ISIS' 'Sickening' Genocide Against Christians: Why Is the UN Still Silent, Asks ACLJ

The American Center for Law and Justice has asked the United Nations Human Rights Council why it continues to be silent and refuses to formally identify Christians and other religious minorities as victims of genocide at the hands of the Islamic State terror group, despite well-documented evidence.

(Photo: Screengrab/YouTube/TomoNews US)An Islamic State executioner beheads a victim in this undated screengrab.

The conservative law group, in partnership with the European Center for Law and Justice, its European affiliate, wrote in its latest submission:

"A declaration by the Human Rights Council that the Islamic State is engaged in genocide and action by this Council calling for the U.N. General Assembly (and other appropriate organs of the U.N.) to follow suit would carry significant weight.

"We need action now. The U.N. must defend the rights of all religious minorities, including the Christians in Iraq, Syria, and any other place where the Islamic State engages in genocide."

While much of the international community, including the U.S. under former President Barack Obama, recognized Christians and other religious minorities as victims of genocide in the ongoing war in Iraq and Syria, the U.N. has been reluctant to use that terminology.

The United Nations has recognized crimes against humanity and war crimes when it comes to Yazidis, at least in the statements of some of its representatives.

"Genocide has occurred and is ongoing," said Paulo Sérgio Pinheiro, chair of the Independent International Commission of Inquiry on Syria, in June 2016.

"ISIS has subjected every Yazidi woman, child or man that it has captured to the most horrific of atrocities," he added in a press statement issued by the Office of the U.N. High Commissioner for Human Rights.

The ACLJ noted that despite filing an urgent testimony nine months ago at the OHCHR explaining the various horrors Christians and other minorities have faced, including beheadings, crucifixions, enslavement, rape, forced conversion, and other forms of violence, a formal recognition of the genocide is still lacking.

"As more ISIS-held regions are liberated in the coming months, more evidence will undoubtedly reveal the indisputable genocidal acts by ISIS against religious minorities. The growing body of evidence demonstrates that the inhuman violence at issue is, in fact, genocide. This evidence is well-documented, and it is sickening," the group said.

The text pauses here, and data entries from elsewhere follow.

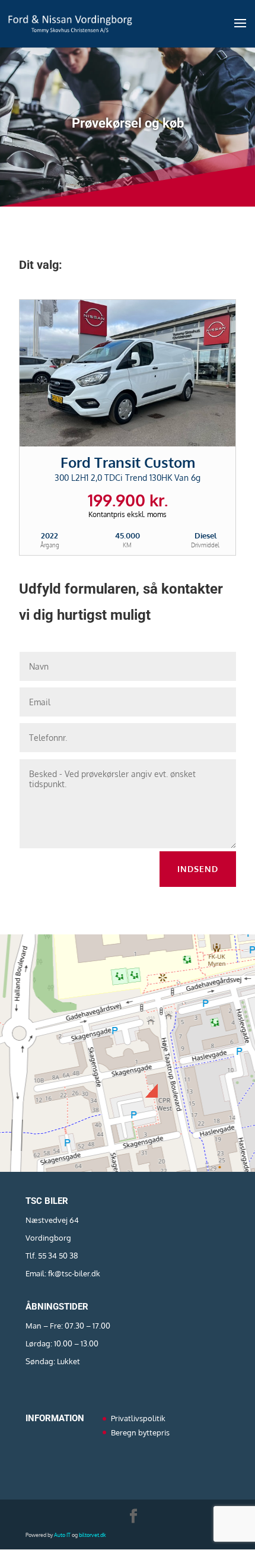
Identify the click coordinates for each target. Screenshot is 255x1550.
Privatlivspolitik (138, 1418)
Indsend (197, 869)
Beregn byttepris (140, 1432)
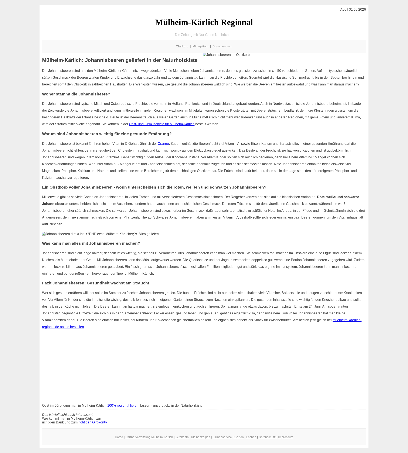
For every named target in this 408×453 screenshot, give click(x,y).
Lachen (251, 437)
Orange (163, 143)
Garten (239, 437)
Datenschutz (267, 437)
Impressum (285, 437)
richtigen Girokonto (92, 422)
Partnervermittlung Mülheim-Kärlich (149, 437)
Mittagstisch (200, 46)
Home (119, 437)
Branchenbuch (222, 46)
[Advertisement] (204, 367)
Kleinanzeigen (200, 437)
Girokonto (182, 437)
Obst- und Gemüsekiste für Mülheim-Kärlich (161, 124)
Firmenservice (222, 437)
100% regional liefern (123, 405)
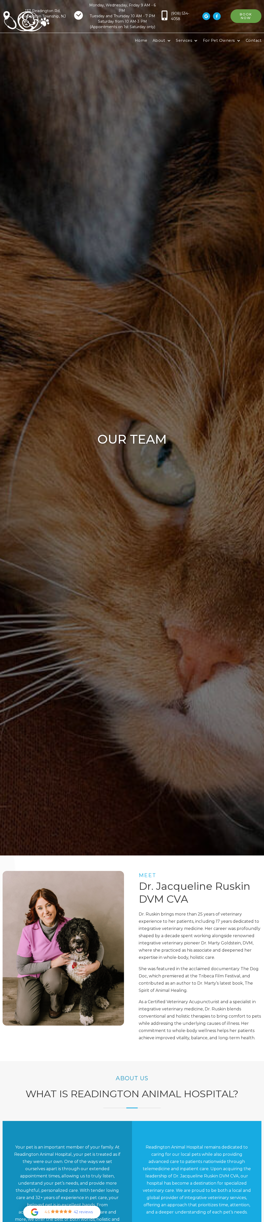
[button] (161, 41)
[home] (26, 21)
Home (141, 40)
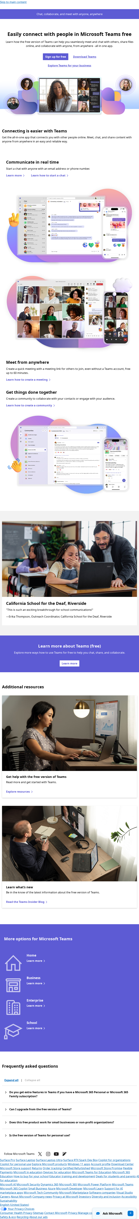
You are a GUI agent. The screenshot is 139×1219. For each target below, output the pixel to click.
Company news (42, 1197)
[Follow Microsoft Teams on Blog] (64, 1154)
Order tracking (52, 1168)
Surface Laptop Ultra (49, 1160)
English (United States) (14, 1205)
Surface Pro (7, 1160)
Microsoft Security (28, 1184)
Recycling (23, 1217)
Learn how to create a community (29, 405)
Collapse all (32, 1080)
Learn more (14, 175)
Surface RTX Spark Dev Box (80, 1160)
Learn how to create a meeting (27, 379)
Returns (37, 1168)
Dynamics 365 (49, 1184)
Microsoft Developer (69, 1188)
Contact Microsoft (55, 1213)
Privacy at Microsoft (65, 1197)
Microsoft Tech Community (41, 1192)
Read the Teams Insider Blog (25, 902)
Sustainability (8, 1201)
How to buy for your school (31, 1176)
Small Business (37, 1188)
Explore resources (18, 791)
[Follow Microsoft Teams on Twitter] (40, 1154)
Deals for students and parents (116, 1176)
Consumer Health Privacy (16, 1213)
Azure (51, 1188)
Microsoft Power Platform (94, 1184)
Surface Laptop (25, 1160)
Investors (85, 1197)
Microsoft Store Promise (106, 1168)
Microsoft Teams (122, 1184)
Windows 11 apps (79, 1164)
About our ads (38, 1217)
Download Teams (84, 57)
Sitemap (38, 1213)
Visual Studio (124, 1192)
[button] (114, 1213)
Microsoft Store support (15, 1168)
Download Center (122, 1164)
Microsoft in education (28, 1172)
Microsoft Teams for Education (92, 1172)
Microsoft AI (8, 1184)
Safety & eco (8, 1217)
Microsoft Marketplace (73, 1192)
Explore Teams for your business (69, 65)
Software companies (102, 1192)
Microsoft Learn (93, 1188)
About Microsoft (21, 1197)
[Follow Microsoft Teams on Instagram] (48, 1154)
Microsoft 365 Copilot (14, 1188)
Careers (5, 1197)
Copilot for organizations (114, 1160)
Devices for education (57, 1172)
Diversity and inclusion (106, 1197)
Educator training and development (72, 1176)
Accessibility (129, 1197)
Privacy (73, 1213)
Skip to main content (13, 2)
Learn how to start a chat (48, 175)
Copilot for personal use (15, 1164)
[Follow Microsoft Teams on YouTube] (56, 1154)
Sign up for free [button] (55, 57)
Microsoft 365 (68, 1184)
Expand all (11, 1080)
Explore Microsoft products (49, 1164)
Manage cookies (88, 1213)
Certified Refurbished (76, 1168)
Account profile (101, 1164)
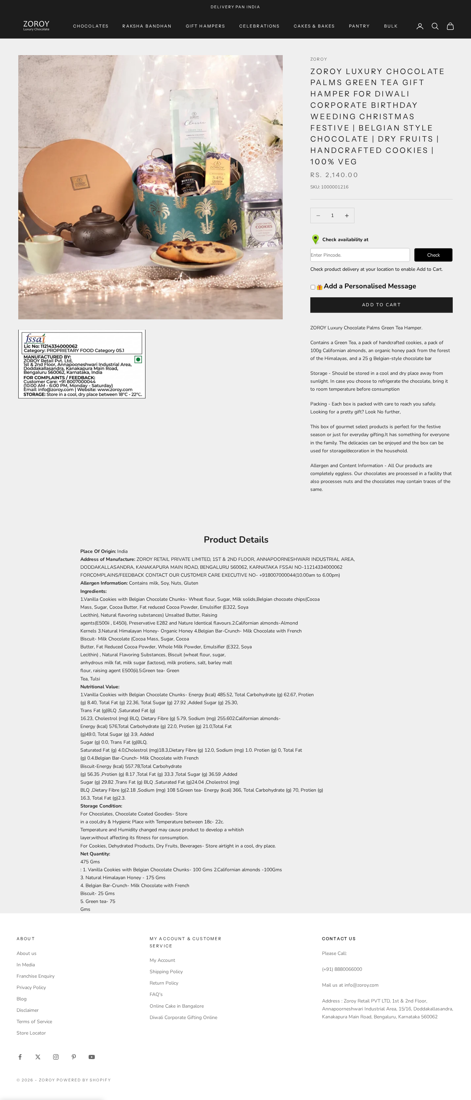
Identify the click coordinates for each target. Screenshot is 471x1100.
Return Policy (164, 983)
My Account (162, 960)
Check (433, 255)
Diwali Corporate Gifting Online (183, 1017)
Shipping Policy (166, 971)
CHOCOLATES (91, 26)
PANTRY (359, 26)
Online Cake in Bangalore (177, 1006)
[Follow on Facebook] (20, 1056)
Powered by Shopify (84, 1080)
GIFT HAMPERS (206, 26)
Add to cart (381, 305)
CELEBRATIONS (259, 26)
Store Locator (31, 1033)
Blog (22, 999)
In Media (26, 965)
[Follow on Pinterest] (73, 1056)
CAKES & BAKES (314, 26)
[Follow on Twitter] (37, 1056)
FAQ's (156, 994)
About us (27, 953)
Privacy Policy (31, 987)
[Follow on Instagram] (55, 1056)
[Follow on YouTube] (91, 1056)
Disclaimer (28, 1010)
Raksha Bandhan (147, 26)
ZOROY (319, 59)
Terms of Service (34, 1021)
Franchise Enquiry (35, 976)
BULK (391, 26)
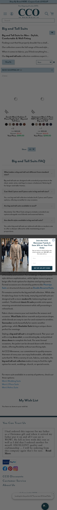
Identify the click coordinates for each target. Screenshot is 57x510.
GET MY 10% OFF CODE (42, 268)
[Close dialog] (53, 240)
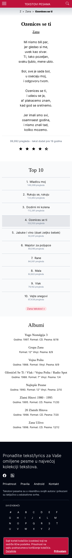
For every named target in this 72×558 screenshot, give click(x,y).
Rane (38, 258)
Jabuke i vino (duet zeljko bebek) (38, 232)
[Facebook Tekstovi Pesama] (4, 475)
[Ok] (35, 148)
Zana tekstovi (35, 308)
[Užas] (22, 148)
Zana (36, 32)
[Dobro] (41, 148)
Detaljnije (11, 551)
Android (39, 484)
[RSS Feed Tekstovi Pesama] (12, 475)
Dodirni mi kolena (38, 207)
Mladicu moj (38, 181)
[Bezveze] (28, 148)
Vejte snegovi (39, 296)
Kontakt (54, 484)
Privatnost (9, 484)
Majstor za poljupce (38, 245)
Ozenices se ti (38, 220)
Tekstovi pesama (12, 491)
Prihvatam (60, 551)
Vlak (38, 283)
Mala (38, 270)
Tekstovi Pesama (37, 4)
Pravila (25, 484)
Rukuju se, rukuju (38, 194)
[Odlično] (47, 148)
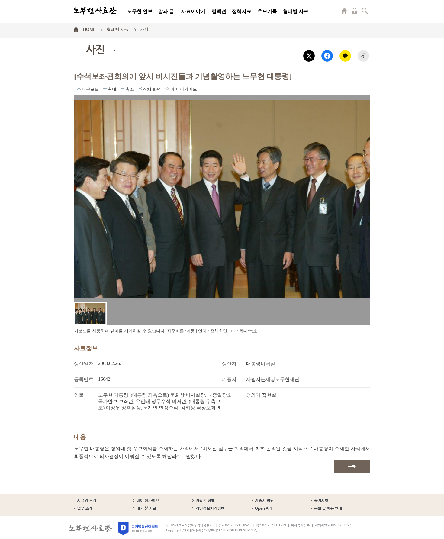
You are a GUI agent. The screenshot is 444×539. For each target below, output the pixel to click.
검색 (365, 11)
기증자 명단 (264, 501)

It pointed to Christian leaders returning back home to the liberated Nineveh region of Iraq, only to find their churches destroyed and homes left in piles of rubble. Only 20 to 30 Christian residents remained from a population of around 300,000 before IS began its attacks, forcing hundreds of thousands to flee as refugees.

A recent report by the Assyrian International News Agency also spoke of the devastation left behind by IS, with Christians returning to the once thriving community in Quaraqosh in Northern Iraq and finding it difficult to cope with what they discovered.

"What is there to come back to, destruction? Our beautiful city, where we used to live happily, go to parties, and now we come back to this? To this destruction and injustice? They burned down homes and this...this is a tragedy. My uncle's house has become like this (church) isn't this pitiful? It is pitiful," said Marie Sabri, one of the displaced residents.

Ikhlas Matteh, a teacher, talked about the extremist propaganda spray-painted around the city:

"It is just paint, it can be erased. But from inside, we have to reform from the inside, to fix our ideologies and our concept of humanity. How to make others love us and to be loved by us, how to understand and to be understood, how to coexist together. That is the difficult part. That is very difficult. It will take generations."

The ACLJ vowed to continue holding the U.N. and global leaders accountable, reminding them of the legal commitments they have made to never allow genocide to occur again.

"As Christians and other religious minorities are targeted for extinction by ISIS, the international community must move quickly to recognize the genocide for what it is so that they can then act swiftly and definitively to end the historic human rights crises in areas of the world dominated by jihadists," the group urged.